Problems and tasks
**a.** In the message on GUID systems, where does the writer think the burden of working out a data object's type should be placed?
**b.** Go on with the message on GUID systems from the point where it stops.

Taxon debate synthesis?

Steven Perry smperry at KU.EDU
Thu Nov 17 11:13:10 CET 2005

Hi Jessie & Ricardo,

As an implementer (not a domain scientist), I've been thinking about
some of these same issues while designing and prototyping DiGIR 2.  I'll
place my comments in-line:

Kennedy, Jessie wrote:

>Hi Ricardo
>>    I think we should really have one GUID system for anything.
>>    For one, a single GUID system will favor integration within and
>>across domains. For example, if you get a GUID somewhere, you don't
>>to figure out which GUID system you use to resolve it, you just
>>it within the one GUID system and get metadata describing the object.
>>Can be a taxon concept, which can have GUIDs linking it to specimens
>>observation data, which in turn can be resolved using the same
>I agree this is easier for us to implement - I think I mentioned that
>but I don't think that's always the right reason for doing something.
I agree with both of you.  One reason for implementing a single GUID
system is ease of resolution, but it's not the only reason.  As I see
it, the alternative, which provides multiple GUID systems, each
obligated by a social contract to provide GUIDs that are restricted to a
certain type of data object, does not really provide any guarantee that
you know what type of object you will get when you resolve a GUID.
Inside of a GUID system, it is quite difficult to enforce that a certain
form of GUID will resolve to a certain type of data object.  Even with a
centralized service problem cases can occur.  People can publish GUIDs
for the wrong type of object, either by mistake or through malice.
However, even if this is prevented though technological means, there is
another difficult case.

This case occurs when one part of the community needs to extend an
existing schema or ontology.  Even if they design a clean extension of
an existing class whose instances can polymorphically appear to be
instances of the existing base class, this new class of data objects
will not have exactly the same type as the existing class.  If the
authority that is responsible for serving instances of the base class
refuses to allow the extension, the portion of the community that
requires it will fork and start their own  authority despite the fact
that the two classes of data object are related.  If the central
authority allows the extension, its implicit contract with clients that
it serves only known types of objects will be broken.

So, it may always be the case, even with several authorities that
attempt to serve only objects of specific types, that a piece of client
software will have to gracefully handle data objects of unknown types.
In my opinion, the best way to handle the problem is to place the burden
of figuring out what type a data object has or what it means
semantically on the client software, not on the GUID infrastructure.
The client software will have to understand the data objects anyway, and
the first step in this process is usually figuring out what type a data
object has.

Record extracts

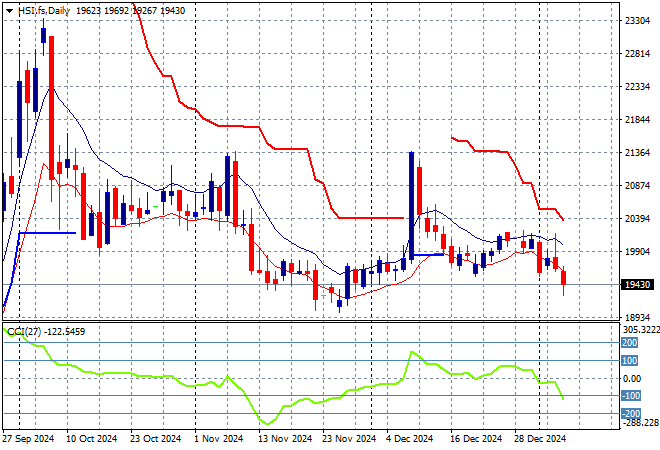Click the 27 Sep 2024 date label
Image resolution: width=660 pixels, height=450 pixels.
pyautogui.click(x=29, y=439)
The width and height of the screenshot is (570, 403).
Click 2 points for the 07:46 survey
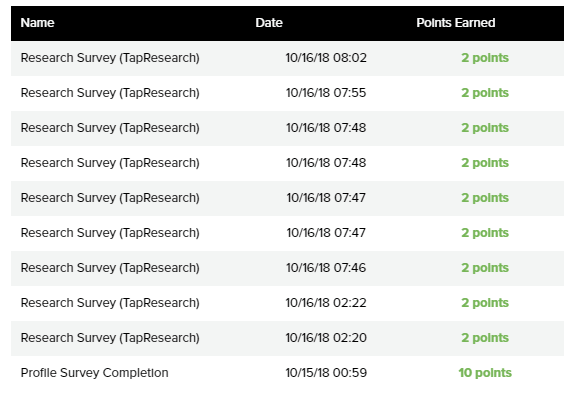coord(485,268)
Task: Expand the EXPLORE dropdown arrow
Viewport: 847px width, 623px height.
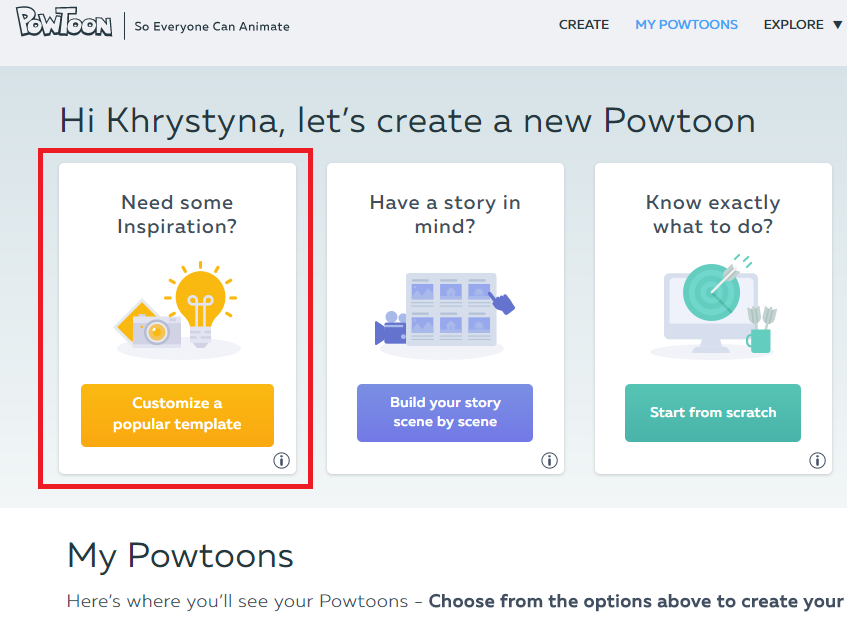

Responses per task
**a.** On the client software, not on the GUID infrastructure.

**b.**
>>    Second, I tend to think that such a system will work better if the
>>assigning authorities are descentralized, i.e. agents are free to
>>GUIDs to anything.
>The only issue here - and I don't think there is an easy answer - is the
>trade off between easy issuing of GUIDs and difficulty of knowing what
>you get back from them, what you can do with them and which GUIDs are of
>real value....I guess what you're saying is let the users decide that
>even if they don't really know what the issues are. I'd like to for
>example decide that if IPNI issue TaxonNames GUIDs then I can decide
>wholesale to accept that they've done a good job and know they are
>names, know they are not concepts, know what I will get and therefore
>what I can do with them - I don't really want to have to figure that out
>somehow at run-time.
I think that you bring up several different issues here. In my mind the
issue of what kind of data object you get back when you resolve a GUID
(and therefore what you can do with it) is orthogonal to the issues data
quality and trust.  The first issue can be solved with technology, the
second issue can be addressed with technology (but never truly solved)
and the third depends on human intervention.

The most easily addressable issue is knowing how to understand what you
get back when you resolve a GUID.  My only comment here is that it's
likely that the end user will not be dealing directly with the resolved
data objects.  Instead I imagine that they'll be working with a piece of
client software that understands a set of ontologies (and can perhaps
dynamically fetch new ones).  This client software will have to
understand the data objects semantically and give the user some options
on how to resolve GUIDs that are referenced in a resolved data object,
how to merge many objects into a single graph, and how to display or
output these data objects in a form that is useful.

This has some serious implications for what type of data representation
system we use.  Building a client like this that can deal with data
objects described with XML Schema would be difficult (perhaps even
impossible).  I agree with Roderic Page that RDF makes the problem
easier to solve.  While this is supposed to be a discussion of GUIDs,
you can't cleanly separate the GUID mechanism from the data
representation system (because design decisions taken in one system
constrain the design of the other).

The second issue, whether or not a resolved data object is of real value
can be addressed in several ways.  First it needs to be syntactically
valid and semantically meaningful to be of real use.  Syntactic validity
is easy to test but depends on how we decide to represent data objects.
The constraint that data objects be semantically meaningful can be
partially addressed if we use real ontologies that can be reasoned over,
but depends in part upon how crazy we get with our ontologies.  It is
possible to "semantically validate" data objects against an ontology and
this service should be part of client software.

The third issue, trust, is interesting.  My feeling is that there will
be two different ways that an end user can get data objects and that
trust will work differently for the two methods.  The first method will
be by using some kind of portal or search engine.  If a domain scientist
is interested in finding some taxonomic concepts so she can use them in
her work, she's not going to start by using a GUID resolution system.
Instead, she'll work with a portal or piece of client software, that has
it's own user interface or protocol and perhaps some algorithm for
selecting the most likely concepts that match some search constraints.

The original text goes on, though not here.